Non-associative ring whose non-zero elements form non-commutative quasigroup (with regard to multiplication) without identity?

Question

An example of a non-associative ring R whose non-zero elements form commutative quasigroup (with regard to multiplication in R) without identity is easy to find.

I'm looking for examples of a non-associative ring S whose non-zero elements form a non-commutative quasigroup without unity.

Put another way: A non-associative non-commutative division ring without unity. 'division ring' in the spirit of 'ring R (associative or not) whose non-zero elements form non-empty quasigroup by means of multiplication in R'.

Can you help me ?

Answer 1

The ring $\Bbb O$ of Cayley octaves is indeed the example you want, because it contains Hamilton quaternions $\Bbb H$ as a subring, whose multiplicative group (w/o $0$) is already noncommutative. $\Bbb O$ is actually constructed from $\Bbb H$ via the Cayley-Dickson process.

Answer 2

Let $(R,+,\cdot)$ be any non-associative division ring (including any field) - then $(R \setminus \{0\},+,/)$ is, in the general case, a non-associative non-commutative division ring without unity.

Answer 3

What the OP is looking is a noncommutative presemifield, and then a semifield is the case where there is a multiplicative identity element. Here is one of the two smallest examples, the other being given by the transpose of the table below.

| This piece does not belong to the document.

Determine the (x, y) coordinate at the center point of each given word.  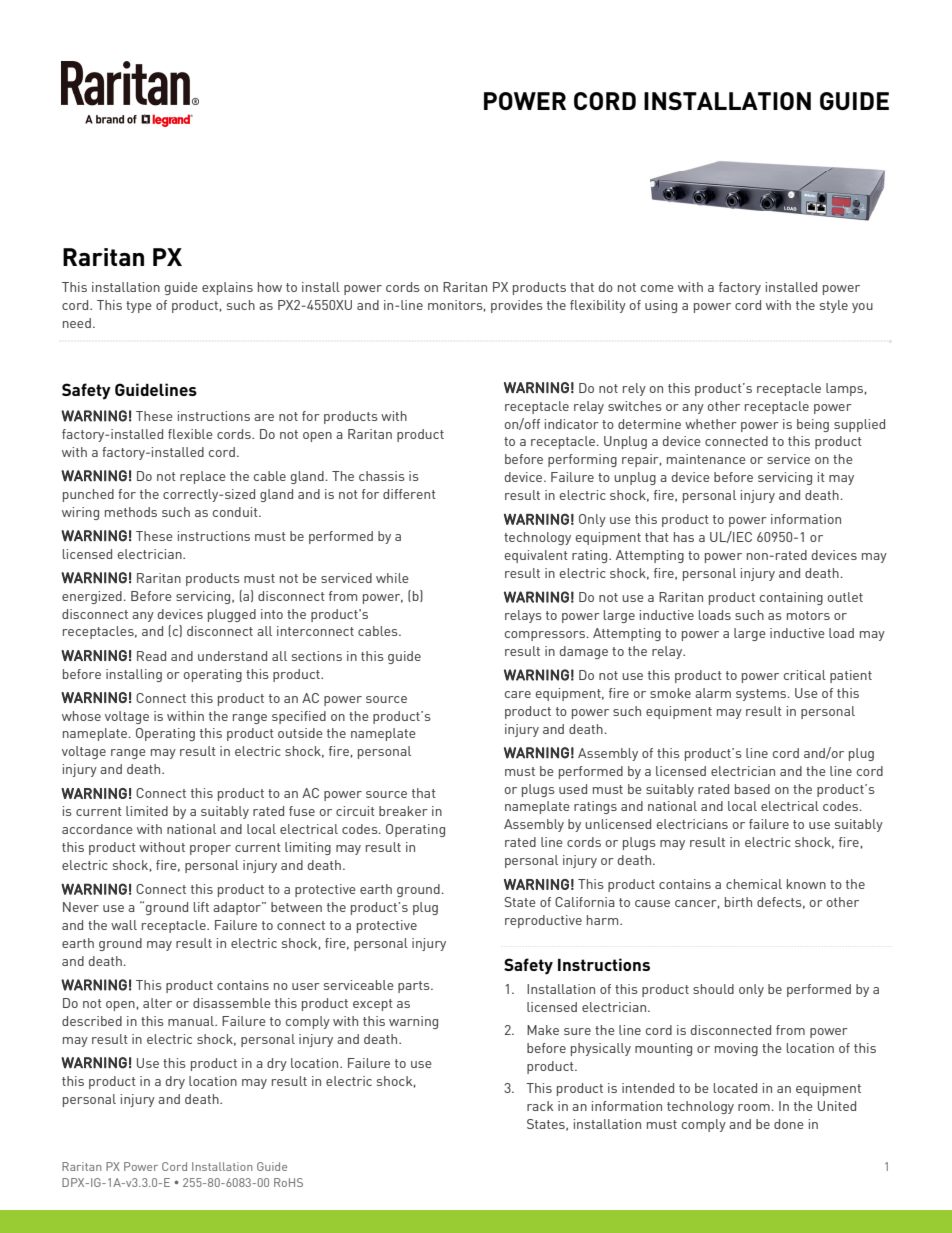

On $\mathbb{Z}_2\times \mathbb{Z}_2$ with its usual addition, define $(0,0)\cdot (x,y) = (0,0) = (x,y)\cdot (0,0)$ for all $x,y\in \mathbb{Z}_2$ and define all other products according to the following table: $$ \begin{array}{c|cccc} \cdot & (0,1) & (1,0) & (1,1) \\ \hline (0,1) & (1,0) & (0,1) & (1,1) \\ (1,0) & (1,1) & (1,0) & (0,1) \\ (1,1) & (0,1) & (1,1) & (1,0) \end{array} $$ The nonzero elements evidently form a noncommutative quasigroup without an identity element. Nonassociativity is also easy to see: $$ ((0,1)\cdot (0,1))\cdot (0,1) = (1,0)\cdot (0,1) = (1,1) \neq (0,1) = (0,1)\cdot (1,0) = (0,1)\cdot ((0,1)\cdot (0,1))\,. $$ It's not obvious by inspection that both distributive laws hold, but this can indeed be checked.